Product Catalog: One big table or many related tables?

My Current Situation

I've got an ec-commerce with roughly 13,000 products that largely runs on two tables within my Xano database:

Table 1: Products (Name, price, SKU, URL, etc)

Table 2: Product Categories (Each product in Table 1 has a relationship with this table as it points to the appropriate category)

What I'm now wanting to do is add product metadata/attributes to each product to make easier for users to filter through the products they don't care about. So for example, products that are monitors will have attributes like so:

Size: 27'

Resolution: 1920 x 1440

Refresh Rate: 144 Hz

Panel Type: IPS

A Potential Problem

Normally I would just add these additional fields as columns inside Table 1, but the complication is that each product category has different attributes. For example, a storage drive might have the following attributes:

Capacity: 1 TB

Type: SSD

Cache Memory: 256 MB

Possible Solutions

I have roughly 30 categories of products in my catalog, each with their own unique set of attributes. In my mind, I have 3 solutions:

Solution A

I could add all of those attributes as fields in my main Table 1, but my worry is that may make the table a bit 'heavy' in terms of searching though it every time a user makes a call.

Solution B

I could create a table for each category and within those tables would be the correct attributes and then use a join or add-on to tie the tie together when the user is searching for products. My worry here is that could mean stringing 30+ tables together in a relationship and I just haven't fully thought out the logistics here.

Solution C

I would create a 'Table C' that would house ALL of the product attributes for all categories. So the fields might look something like

monitor_size:

monitor_dimensions:

monitor_panel:

storage_capacity:

storage_type:

etc.

Similar to if this was all in the main Table 1, for each product all of these fields would be empty except for the ones it applied to.

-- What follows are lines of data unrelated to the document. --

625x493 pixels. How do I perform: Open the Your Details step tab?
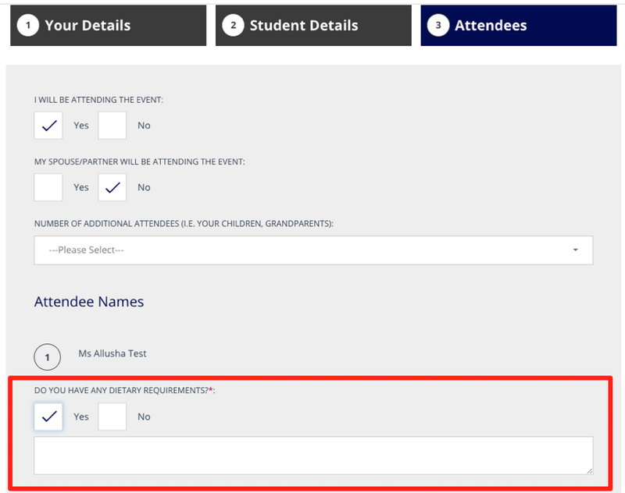108,26
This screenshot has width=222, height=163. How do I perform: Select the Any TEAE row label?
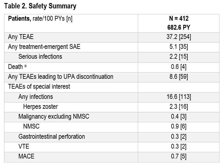[21, 37]
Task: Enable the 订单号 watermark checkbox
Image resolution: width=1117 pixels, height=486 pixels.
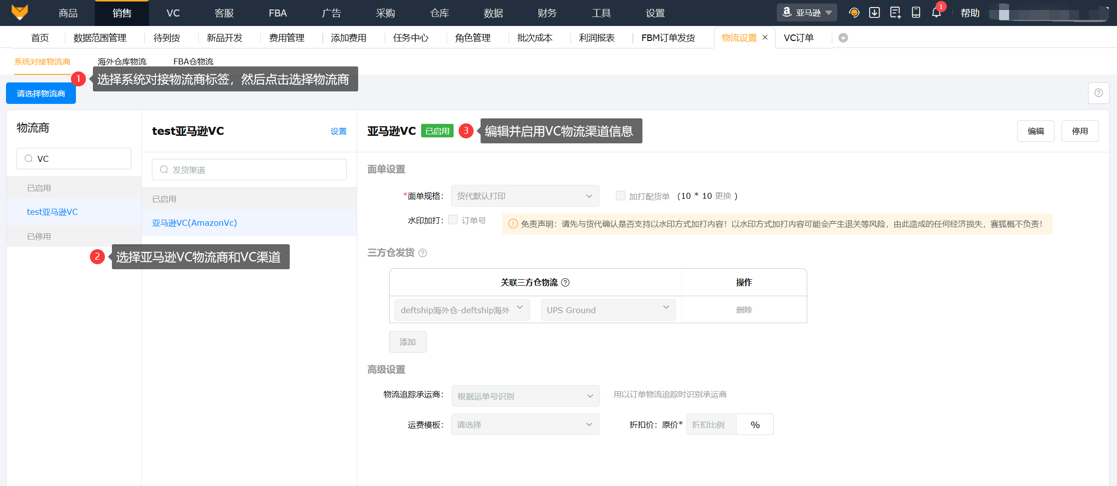Action: click(453, 220)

My gut tells me Solution B is likely the best path, although parts of me say it's not much better than just dumping them all into the big Table 1 with everything else. This type of data never changes. The only thing that changes is the price of the product (which is in Table 1) so my assumption is that by housing the more permanent product data in a separate table (Table C) I could have that table cached for a long period of time which could potentially speed up the requests made to my database.

Am I overthinking this process? Which direction would be best practice? Thank you!